Chile’s Codelco reports Q1 pre-tax profit down 29%

Chile’s Codelco, the world’s largest copper producer, on Friday posted a 29% drop in its pre-tax profit for the first three months of this year, landing at $849 million amid setbacks and delays in launching key projects.
The state-owned miner said output totaled 295,000 metric tons, down 10% from the same period last year. Including production from its stakes in Freeport’s El Abra and Anglo American Sur, it said, production amounted to 319,000 tons.
Codelco has been battling to boost its production, which has fallen for two straight years to reach a quarter-century low, despite delays, cost overruns and accidents.
The company said a rock burst at its flagship El Teniente mine last year had “translated into a smaller area to mine,” also attributing the decline to a temporary stoppage due to fatal accident at its Radomiro Tomic, geological limitations at its Minister Hales site and start-up delays at Rajo Inca.
Production costs, however, shrunk 5% to $1.939 per pound, the company said, as it benefited from lower energy and fuel prices, a more favorable exchange rate, lower operational costs and a build-up of inventories.
Codelco had provided an estimate for its production figures earlier this month, with Chairman Maximo Pacheco saying recovery was underway.

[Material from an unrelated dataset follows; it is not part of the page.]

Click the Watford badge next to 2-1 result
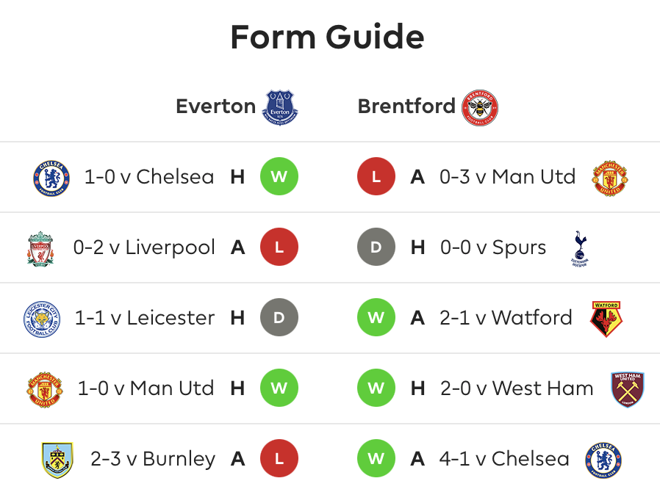Image resolution: width=660 pixels, height=492 pixels. [606, 319]
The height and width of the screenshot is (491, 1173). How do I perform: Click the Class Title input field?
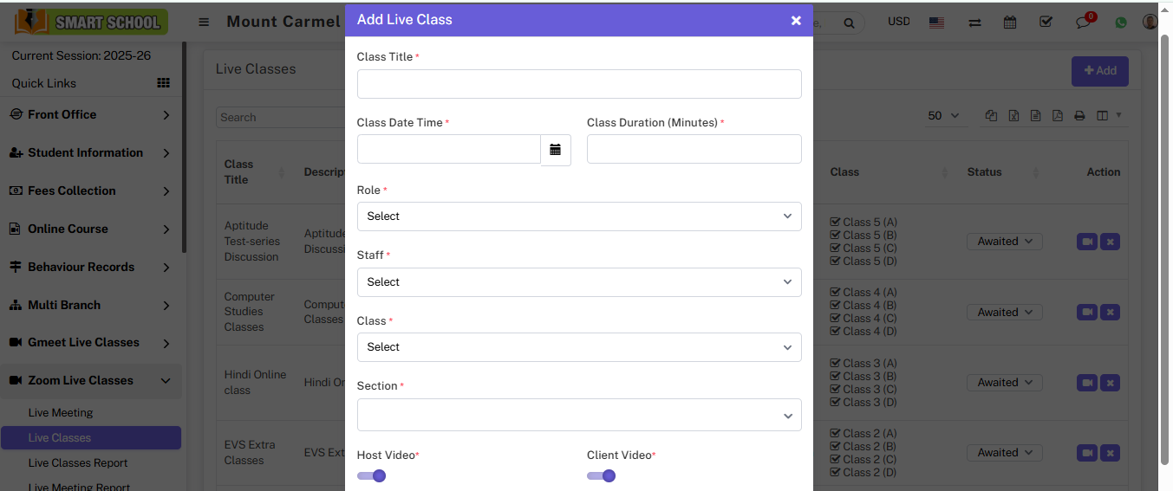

Last month, the company forecast that it will at least match the prior year’s production for 2024, with output between 1.325 and 1.390 million tons.
Mining Minister Aurora Williams said in an interview this month that April numbers are expected to be lower than expected after a worker died in an accident at the Radomiro Tomic mine, shuttering production for a few days.
The company’s output of the red metal key to industrial use, especially for electrical wiring and electric vehicles, fell 8% last year compared to 2022 production.
Along with its focus on copper, President Gabriel Boric has tasked Codelco with spearheading the state’s role in mining lithium, a battery metal also key to the energy transition, via majority stakes in projects in two of Chile’s most lithium-rich salt flats.